The reasons we lost our body hair are still debated. Some researchers think that we lost our fur to free ourselves of parasites, such as lice. This might have made us more attractive to the opposite sex; bare skin would advertise our lack of parasites. Others have suggested that we lost most of our hair to facilitate cooling as we moved from the shady forests to the hot savannah. Still others wonder whether nakedness is one of a number of juvenile traits that humans retain throughout their lifetimes; humans are thought to be, in one sense, juvenilised apes, who mature slower and live longer than our ape cousins.
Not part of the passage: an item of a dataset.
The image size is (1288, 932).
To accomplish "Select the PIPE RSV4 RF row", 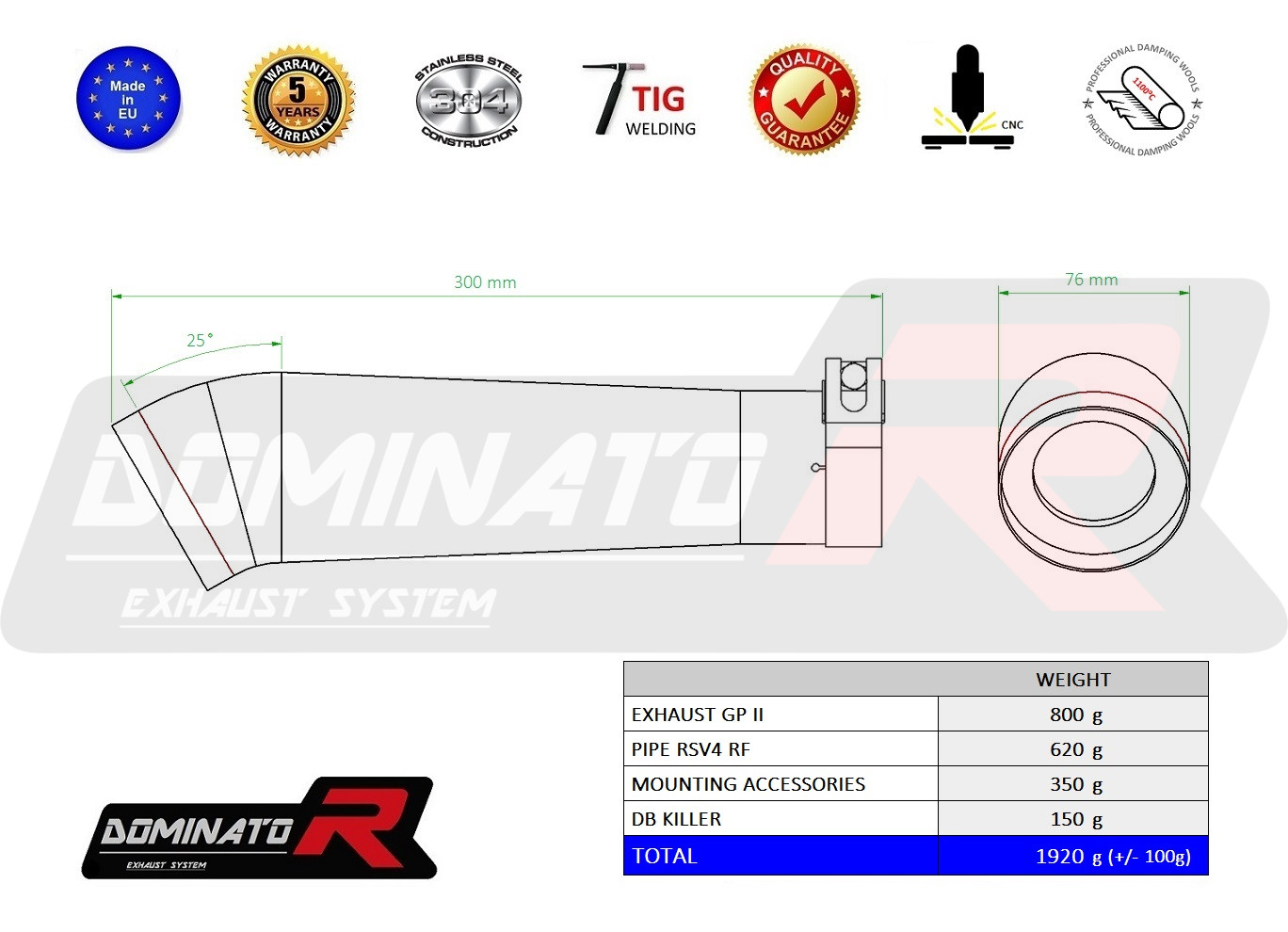I will coord(915,749).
Yet Mark Changizi, a neurobiologist at 2AI Labs in Boston, has an intriguing alternative explanation for why we don't have hair on our faces, at least when we compare ourselves to other primates. It's because we're walking, talking, breathing 'mood rings'.

Colour reveal

Mood rings were a short-lived fad of the mid 1970s. The idea behind wearing one was that it would act as a sort of emotional barometer, betraying your innermost feelings to anyone who took a glance at the jewellery. In truth, mood rings were little more than thermometers, designed to change colour according to body temperature. But the idea – that colour betrays emotion – isn't actually all that farfetched. The idea is pervasive in human culture. We become "green with envy". We turn red when angry or embarrassed. Sadness is referred to as "the blues". The truth may not be so far off.
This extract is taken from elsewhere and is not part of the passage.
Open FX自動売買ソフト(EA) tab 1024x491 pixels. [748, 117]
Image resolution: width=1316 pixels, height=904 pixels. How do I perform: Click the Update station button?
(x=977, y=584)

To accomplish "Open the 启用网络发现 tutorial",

Men might have beards, but compared to other mammals we're pretty bare-faced (Thinkstock)

Men might have beards, but compared to other mammals we're pretty bare-faced (Thinkstock)

Changizi, together with researchers Qiong Zhang and Shinsuke Shimojo, argues that our faces evolved their hairlessness to allow other members of our species the ability to read our emotions. Indeed, primate faces and – in some cases – rumps and genitalia change colours thanks to the underlying physiology of the skin. "For highly social animals like most primates, one of the most important kinds of objects to be competent at perceiving and discriminating is other members of one's own species," he writes.

Most mammals, like dogs, horses, or bears, can only see blends of two colours when they look at the world. They're called dichromats, and they can only see yellows, blues, or the greens that form when blue and yellow mix – in addition to perceiving brightness. That's because their eyes have, in addition to the brightness-sensing rods, only two types of cones: ones sensitive to short or long wavelengths of light. But humans and some other primates are trichromats. We have a third type of cone, sensitive to medium wavelengths of light. Having that third cone means that we can also detect colours along a red-green continuum. (A few lucky people are tetrachromats, which means they can see even more shades).

Blood flow

But there's something odd about the three types of cones that trichromats have: they're not evenly spaced out. It just so happens that this odd assortment of cones allows our eyes to perceive properties of the blood circling through our bodies just beneath the skin: how saturated with oxygen the haemoglobin is, and how concentrated the haemoglobin is. Changes in those two variables result in predictable changes in skin colouration.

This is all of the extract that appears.